It's hard to imagine Hillary conceding to Obama. It's hard to imagine Hillary conceding to anything. The woman's tenacity is legend. I watched her campaign not so much for her message but to see what she'll do next, how she'll bounce back, what new rationale she'll invoke as her reason for staying in what all clear-thinking people saw as a lost race.
In the end, she was painful to watch, computing her odds with her own math, unflinching and deep in denial. But like a car wreck, you just can't look away.
Obama made history, but all eyes are on Hillary. We can't help it — she's makes excellent TV.
Obama's soaring speeches caused generations to time travel back to the age of Camelot, where he and Michelle could be the young king and queen to a young and still dreamy America. Obama is the stuff of Life Magazine: oozing charisma in grainy black and white.
That charisma and the internet — it's powerful alchemy.
Hillary, on the other hand, is very much about today. Reality-TV today. Bill Clinton in a brawl with a college student in YouTube today. Chelsea: None-of-your-business today. Hillary in tears, why-don't-you-like-me today. Hillary in SNL, Live from New York It's Saturday Night today.
Today, the CNN panel post mortems the car wreck that was her campaign. There is a riveting flashback of what went horribly wrong. The lost message. The Bill factor. The sniper fire story that backfired. Like Anna Nicole's descent and Britney Spears' breakdown, the collapse now looks inevitable. And cruelly entertaining.
No wonder Hillary doesn't quit. We pundits just wouldn't know how to go on.
Television has always been about high contrasts. Heroes against villains. Pros versus Cons. The powerful versus the marginalized. Rich versus poor. Doves against Hawks.

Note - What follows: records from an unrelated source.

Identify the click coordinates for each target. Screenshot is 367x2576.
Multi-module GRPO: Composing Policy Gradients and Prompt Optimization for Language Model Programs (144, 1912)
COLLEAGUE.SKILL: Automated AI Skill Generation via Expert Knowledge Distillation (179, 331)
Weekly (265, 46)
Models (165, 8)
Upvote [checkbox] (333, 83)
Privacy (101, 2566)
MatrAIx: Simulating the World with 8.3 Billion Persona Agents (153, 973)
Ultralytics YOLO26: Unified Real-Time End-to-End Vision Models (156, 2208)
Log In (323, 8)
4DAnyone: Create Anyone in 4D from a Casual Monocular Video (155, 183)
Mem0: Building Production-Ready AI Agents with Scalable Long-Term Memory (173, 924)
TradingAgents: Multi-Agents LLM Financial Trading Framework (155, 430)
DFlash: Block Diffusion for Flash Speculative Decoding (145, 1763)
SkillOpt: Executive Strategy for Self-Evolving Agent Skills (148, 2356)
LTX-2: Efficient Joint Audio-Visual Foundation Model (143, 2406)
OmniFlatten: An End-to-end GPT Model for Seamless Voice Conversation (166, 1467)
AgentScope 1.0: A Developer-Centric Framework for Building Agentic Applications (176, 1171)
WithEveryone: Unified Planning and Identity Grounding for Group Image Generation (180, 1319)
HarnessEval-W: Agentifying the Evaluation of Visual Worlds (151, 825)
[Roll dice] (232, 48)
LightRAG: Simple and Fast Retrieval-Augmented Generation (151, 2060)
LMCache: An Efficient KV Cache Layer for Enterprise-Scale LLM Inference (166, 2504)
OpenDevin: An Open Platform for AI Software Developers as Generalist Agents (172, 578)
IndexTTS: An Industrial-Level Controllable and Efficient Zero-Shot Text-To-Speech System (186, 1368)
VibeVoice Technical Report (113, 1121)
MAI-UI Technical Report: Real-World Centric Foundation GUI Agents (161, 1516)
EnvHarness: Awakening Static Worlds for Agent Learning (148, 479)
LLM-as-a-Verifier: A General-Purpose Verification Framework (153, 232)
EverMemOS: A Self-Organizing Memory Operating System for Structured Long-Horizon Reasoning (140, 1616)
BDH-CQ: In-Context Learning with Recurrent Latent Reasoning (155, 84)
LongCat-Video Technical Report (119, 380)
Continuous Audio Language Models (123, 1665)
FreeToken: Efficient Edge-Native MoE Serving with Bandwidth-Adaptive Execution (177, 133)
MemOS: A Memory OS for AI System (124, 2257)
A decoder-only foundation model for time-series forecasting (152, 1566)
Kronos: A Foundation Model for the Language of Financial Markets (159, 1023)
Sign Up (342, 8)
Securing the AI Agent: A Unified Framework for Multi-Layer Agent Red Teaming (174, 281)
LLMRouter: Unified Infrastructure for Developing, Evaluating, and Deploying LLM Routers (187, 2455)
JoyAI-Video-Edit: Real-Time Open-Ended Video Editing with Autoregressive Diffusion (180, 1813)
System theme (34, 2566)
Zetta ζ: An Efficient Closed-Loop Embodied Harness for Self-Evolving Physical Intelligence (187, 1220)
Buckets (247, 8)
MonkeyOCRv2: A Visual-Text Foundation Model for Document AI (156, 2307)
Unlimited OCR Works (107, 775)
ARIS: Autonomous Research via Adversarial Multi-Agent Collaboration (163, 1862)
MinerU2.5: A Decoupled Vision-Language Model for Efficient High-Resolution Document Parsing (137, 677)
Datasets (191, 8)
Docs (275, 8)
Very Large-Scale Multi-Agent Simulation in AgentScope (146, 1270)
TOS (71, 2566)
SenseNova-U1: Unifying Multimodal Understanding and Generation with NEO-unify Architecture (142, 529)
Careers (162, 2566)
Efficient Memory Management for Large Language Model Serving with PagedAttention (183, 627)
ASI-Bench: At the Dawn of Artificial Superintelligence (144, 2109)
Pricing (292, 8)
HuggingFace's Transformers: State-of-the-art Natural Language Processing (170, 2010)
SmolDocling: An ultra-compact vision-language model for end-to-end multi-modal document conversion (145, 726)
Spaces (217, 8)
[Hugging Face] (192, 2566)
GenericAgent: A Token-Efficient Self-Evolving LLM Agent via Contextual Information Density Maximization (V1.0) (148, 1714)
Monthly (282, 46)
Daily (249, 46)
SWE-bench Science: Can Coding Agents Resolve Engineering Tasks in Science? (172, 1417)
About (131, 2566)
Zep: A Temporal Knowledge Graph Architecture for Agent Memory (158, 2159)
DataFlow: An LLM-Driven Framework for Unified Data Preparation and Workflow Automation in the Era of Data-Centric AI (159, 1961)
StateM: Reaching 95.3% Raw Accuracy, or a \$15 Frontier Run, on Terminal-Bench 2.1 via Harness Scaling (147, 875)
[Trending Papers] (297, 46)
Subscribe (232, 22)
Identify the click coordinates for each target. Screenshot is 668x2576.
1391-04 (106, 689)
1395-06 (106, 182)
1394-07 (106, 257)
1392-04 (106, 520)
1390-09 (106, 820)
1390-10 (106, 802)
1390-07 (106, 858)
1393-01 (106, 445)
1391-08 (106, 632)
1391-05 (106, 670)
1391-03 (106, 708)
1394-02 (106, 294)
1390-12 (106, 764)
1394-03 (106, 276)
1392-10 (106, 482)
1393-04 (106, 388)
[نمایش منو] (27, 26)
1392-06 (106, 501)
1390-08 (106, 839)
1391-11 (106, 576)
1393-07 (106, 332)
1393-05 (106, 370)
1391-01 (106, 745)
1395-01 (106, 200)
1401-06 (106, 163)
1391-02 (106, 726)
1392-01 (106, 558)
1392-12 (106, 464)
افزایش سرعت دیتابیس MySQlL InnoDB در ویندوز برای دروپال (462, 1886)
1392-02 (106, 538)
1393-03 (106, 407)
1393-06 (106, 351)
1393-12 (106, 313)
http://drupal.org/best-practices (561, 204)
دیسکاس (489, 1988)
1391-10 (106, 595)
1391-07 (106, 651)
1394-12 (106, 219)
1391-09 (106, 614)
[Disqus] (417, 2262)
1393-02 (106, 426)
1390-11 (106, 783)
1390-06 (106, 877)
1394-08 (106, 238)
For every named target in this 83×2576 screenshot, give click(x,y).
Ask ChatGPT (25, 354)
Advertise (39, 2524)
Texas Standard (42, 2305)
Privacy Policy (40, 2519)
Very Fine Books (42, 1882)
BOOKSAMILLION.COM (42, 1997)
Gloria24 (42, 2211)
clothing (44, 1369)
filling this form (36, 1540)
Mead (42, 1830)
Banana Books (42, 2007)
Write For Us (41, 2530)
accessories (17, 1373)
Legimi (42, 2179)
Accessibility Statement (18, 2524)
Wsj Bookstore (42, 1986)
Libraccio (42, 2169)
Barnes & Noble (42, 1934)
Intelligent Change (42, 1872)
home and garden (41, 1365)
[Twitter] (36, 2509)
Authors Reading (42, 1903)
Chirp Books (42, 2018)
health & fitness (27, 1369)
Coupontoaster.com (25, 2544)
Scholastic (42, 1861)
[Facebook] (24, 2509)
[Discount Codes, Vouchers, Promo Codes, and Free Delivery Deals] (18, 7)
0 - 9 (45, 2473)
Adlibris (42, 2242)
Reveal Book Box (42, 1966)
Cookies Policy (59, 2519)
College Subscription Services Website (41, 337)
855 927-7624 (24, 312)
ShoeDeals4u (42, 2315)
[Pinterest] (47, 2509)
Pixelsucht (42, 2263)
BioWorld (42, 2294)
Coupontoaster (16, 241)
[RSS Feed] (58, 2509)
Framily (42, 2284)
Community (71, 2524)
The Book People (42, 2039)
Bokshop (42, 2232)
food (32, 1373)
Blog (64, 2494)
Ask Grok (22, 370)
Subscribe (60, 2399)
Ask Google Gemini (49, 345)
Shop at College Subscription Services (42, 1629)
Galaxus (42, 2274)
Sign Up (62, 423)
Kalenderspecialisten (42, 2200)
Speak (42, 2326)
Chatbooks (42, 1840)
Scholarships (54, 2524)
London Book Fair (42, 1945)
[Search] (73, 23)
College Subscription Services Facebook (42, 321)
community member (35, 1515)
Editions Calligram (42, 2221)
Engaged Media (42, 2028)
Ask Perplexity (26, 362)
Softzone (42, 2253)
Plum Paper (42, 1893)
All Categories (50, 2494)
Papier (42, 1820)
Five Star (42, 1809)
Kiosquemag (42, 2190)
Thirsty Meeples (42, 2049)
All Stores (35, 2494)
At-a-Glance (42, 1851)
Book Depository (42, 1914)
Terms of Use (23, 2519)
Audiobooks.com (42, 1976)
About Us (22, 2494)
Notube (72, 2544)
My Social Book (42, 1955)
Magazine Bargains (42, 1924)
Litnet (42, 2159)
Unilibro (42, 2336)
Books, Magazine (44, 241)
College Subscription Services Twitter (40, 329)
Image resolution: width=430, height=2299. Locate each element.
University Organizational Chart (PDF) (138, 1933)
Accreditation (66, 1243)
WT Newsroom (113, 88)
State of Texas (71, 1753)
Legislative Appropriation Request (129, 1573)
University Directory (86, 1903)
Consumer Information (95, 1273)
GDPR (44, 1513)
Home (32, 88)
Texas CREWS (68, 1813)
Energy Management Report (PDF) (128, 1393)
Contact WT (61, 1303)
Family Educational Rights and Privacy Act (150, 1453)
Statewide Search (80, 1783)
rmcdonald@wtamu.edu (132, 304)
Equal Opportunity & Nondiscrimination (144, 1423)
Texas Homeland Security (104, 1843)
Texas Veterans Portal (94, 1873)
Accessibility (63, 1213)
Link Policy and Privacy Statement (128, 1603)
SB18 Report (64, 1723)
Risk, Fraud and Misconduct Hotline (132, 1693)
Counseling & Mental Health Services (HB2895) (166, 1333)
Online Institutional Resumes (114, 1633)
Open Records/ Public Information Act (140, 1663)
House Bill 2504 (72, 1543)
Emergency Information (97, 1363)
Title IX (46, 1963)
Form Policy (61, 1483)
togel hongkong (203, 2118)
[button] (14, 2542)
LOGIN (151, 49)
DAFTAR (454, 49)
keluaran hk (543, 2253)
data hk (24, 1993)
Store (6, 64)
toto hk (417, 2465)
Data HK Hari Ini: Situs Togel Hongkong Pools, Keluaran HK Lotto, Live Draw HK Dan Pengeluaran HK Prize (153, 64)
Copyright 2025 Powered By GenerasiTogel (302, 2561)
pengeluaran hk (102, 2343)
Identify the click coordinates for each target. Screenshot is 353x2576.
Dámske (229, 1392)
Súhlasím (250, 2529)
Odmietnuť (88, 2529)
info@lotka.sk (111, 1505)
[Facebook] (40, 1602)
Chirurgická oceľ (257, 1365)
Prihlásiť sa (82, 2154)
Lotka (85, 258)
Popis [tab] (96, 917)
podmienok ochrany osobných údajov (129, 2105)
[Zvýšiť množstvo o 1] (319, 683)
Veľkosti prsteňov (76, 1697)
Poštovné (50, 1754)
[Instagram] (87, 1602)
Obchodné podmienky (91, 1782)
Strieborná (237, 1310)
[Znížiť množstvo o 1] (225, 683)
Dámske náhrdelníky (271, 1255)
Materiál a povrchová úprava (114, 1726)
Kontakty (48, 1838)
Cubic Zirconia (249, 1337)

And the Hillary-Obama match made in TV heaven. For a medium largely concerned with images and sound, it could only see black versus white, man against woman, the strong but tempered voice of Obama versus the near-shrill Hillary screaming Choose Me! Choose Me!
What is life without Hillary? In a word, McCain. A man who disappears in the glare of television and is either in the shadow of Bush, or worse, behind his wife Elvira. With the entire Republican machinery solidly behind him, and with a head start of several months, the best McCain could come up with was: "That's Not Change We Can Believe In."
Huh. Dude, are you sure you want to go with that? Do you need another couple of months to think of another line?
I don't know. He survived torture in enemy hands, but I wish he had gotten more out of it than the ability to walk like a hotdog. Obama's going to cream you.
Some good will come out of this. Jon Stewart will have a field day. David Letterman and Steven Colbert, too. What we will lose in depth and heft, we will make up for with jokes. But after months of nail-biting suspense and a shifting landscape only John King could navigate with his magic board, it's becoming increasingly clear that, yes, we will be bored.
I hate Hillary and I miss her already.